-- INPUT RECORDS follows --
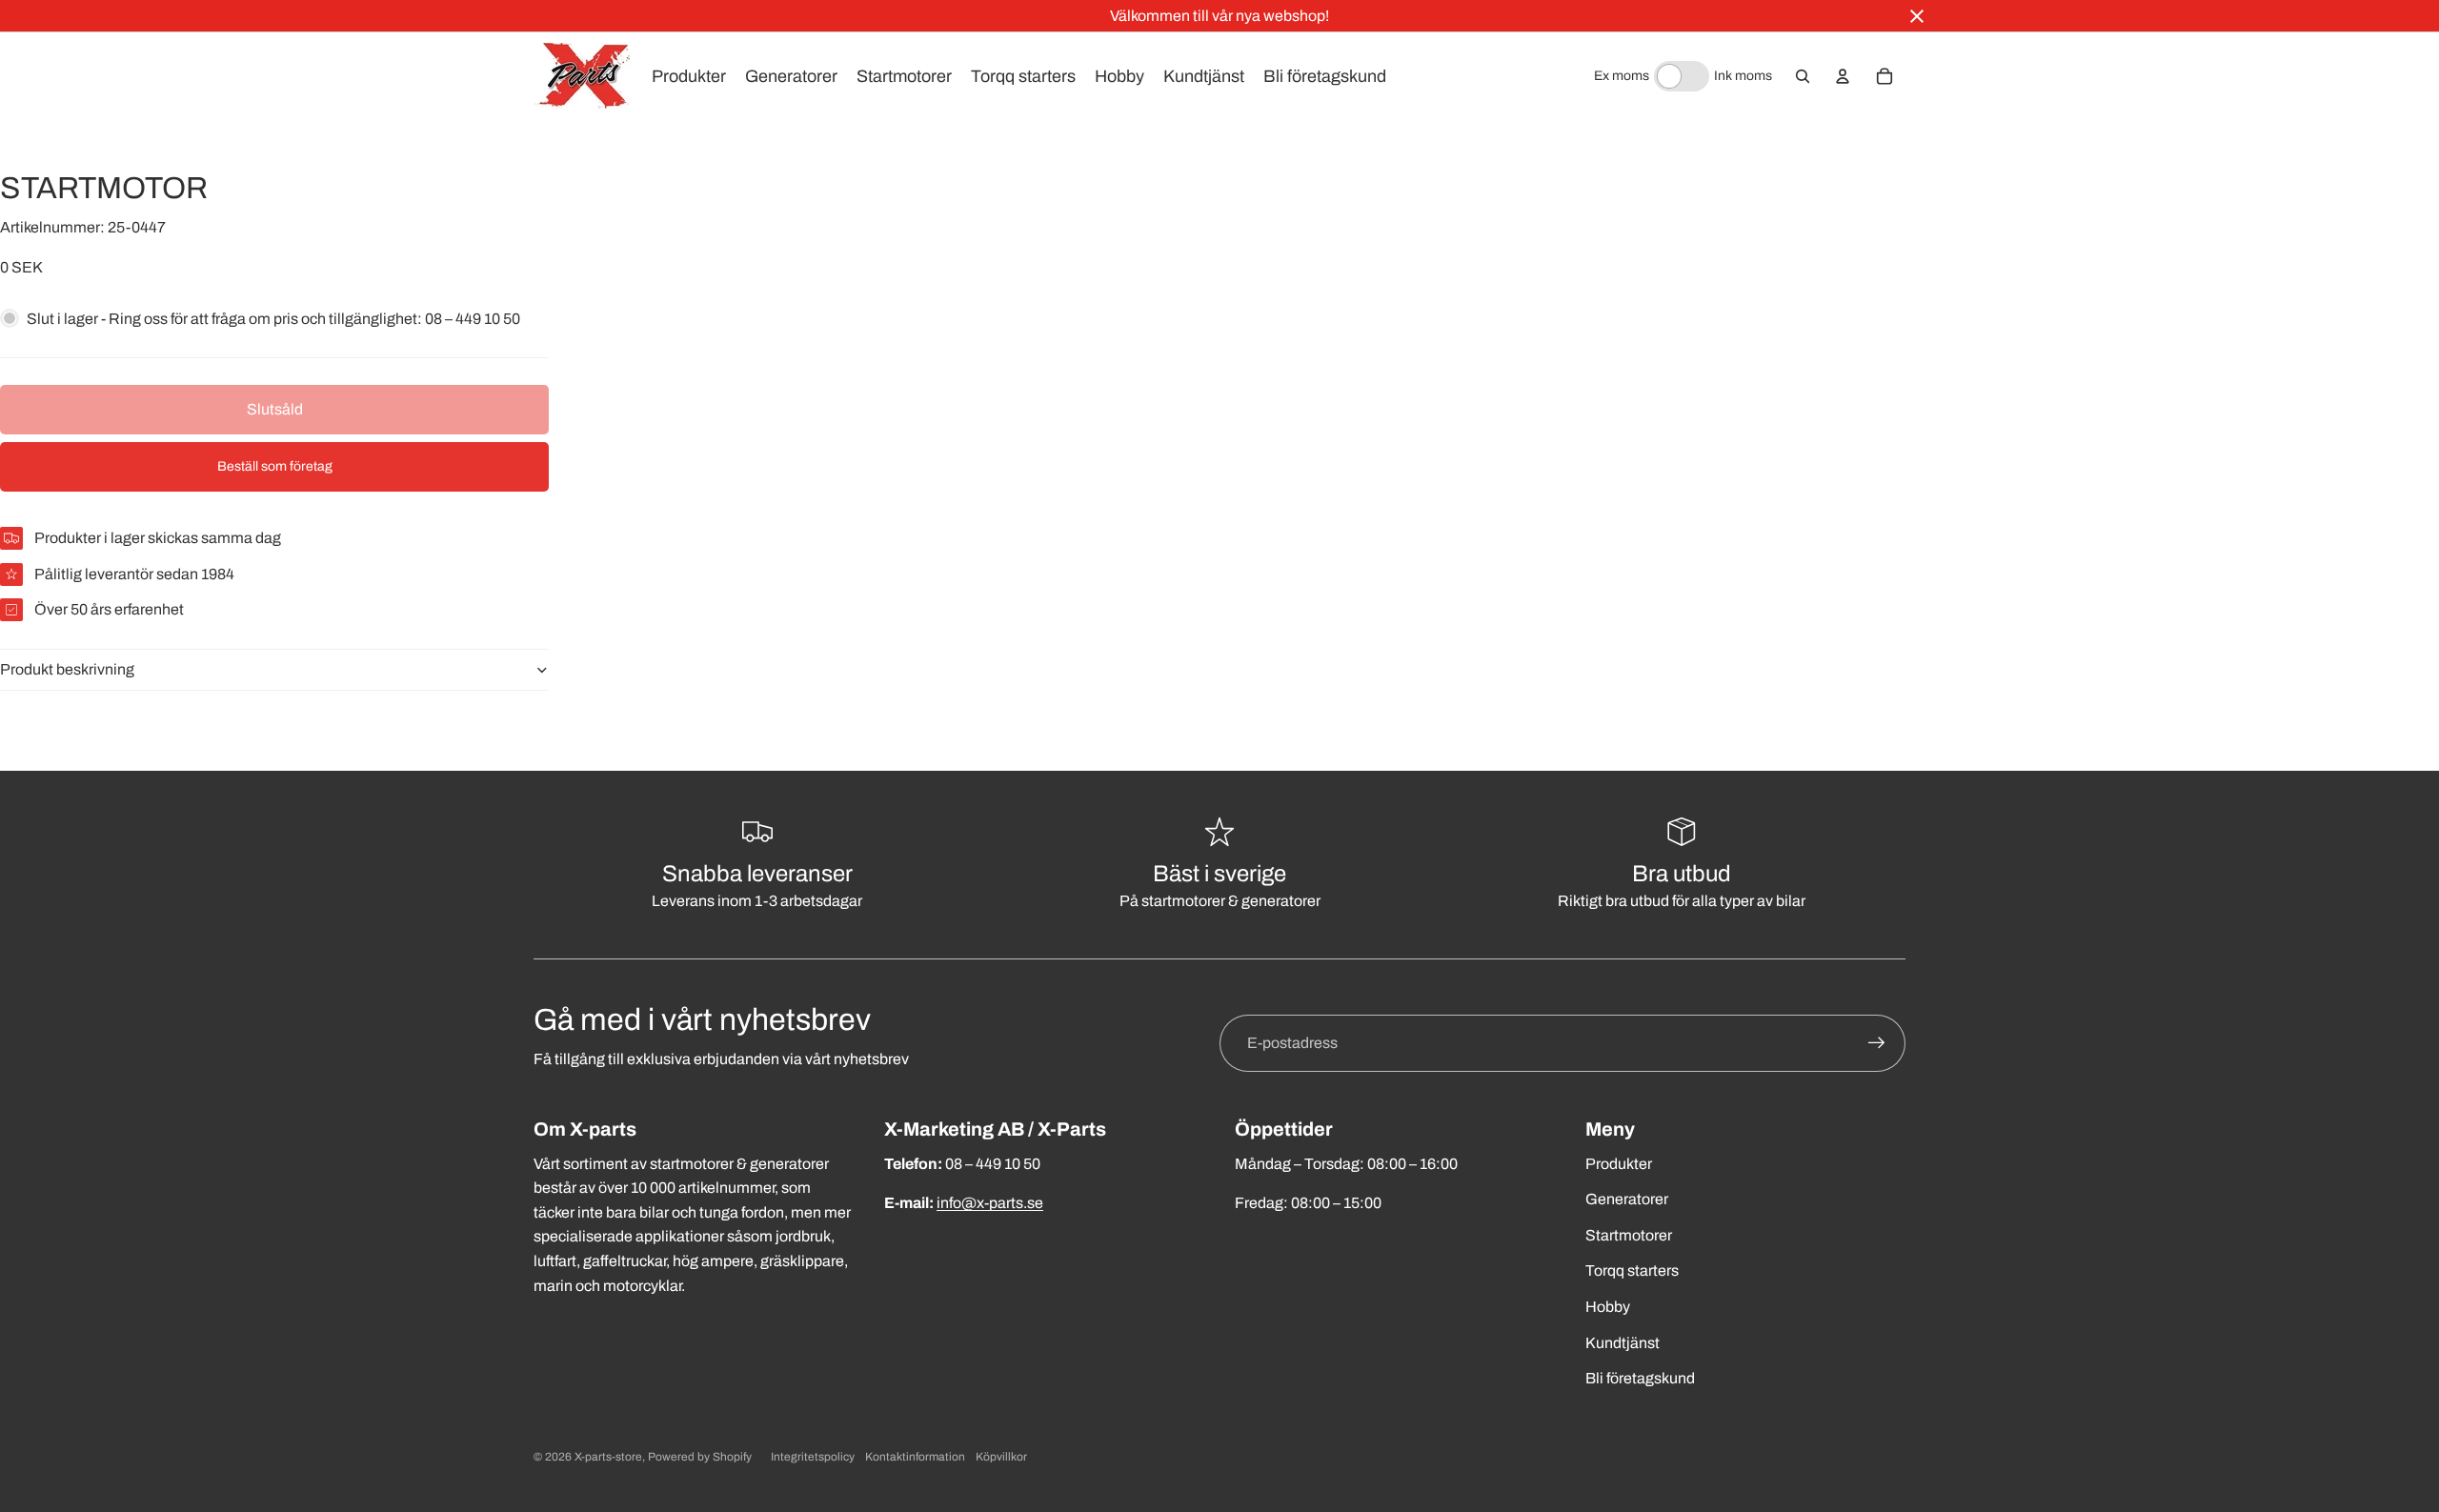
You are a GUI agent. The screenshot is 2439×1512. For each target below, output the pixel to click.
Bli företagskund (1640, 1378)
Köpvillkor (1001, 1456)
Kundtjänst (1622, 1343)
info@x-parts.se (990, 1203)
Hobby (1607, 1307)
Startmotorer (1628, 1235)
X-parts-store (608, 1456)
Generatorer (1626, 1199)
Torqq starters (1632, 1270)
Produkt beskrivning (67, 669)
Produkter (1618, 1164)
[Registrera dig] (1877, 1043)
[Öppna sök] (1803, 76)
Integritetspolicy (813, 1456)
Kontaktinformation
-- INPUT RECORDS concluded --
Give back every record above exactly as written, skipping each picture.

YOUR RESPONSE -
You are a GUI agent. The screenshot is 2439×1512. For each target below, output the pixel to click.
Bli företagskund (1640, 1378)
Köpvillkor (1001, 1456)
Kundtjänst (1622, 1343)
info@x-parts.se (990, 1203)
Hobby (1607, 1307)
Startmotorer (1628, 1235)
X-parts-store (608, 1456)
Generatorer (1626, 1199)
Torqq starters (1632, 1270)
Produkt beskrivning (67, 669)
Produkter (1618, 1164)
[Registrera dig] (1877, 1043)
[Öppna sök] (1803, 76)
Integritetspolicy (813, 1456)
Kontaktinformation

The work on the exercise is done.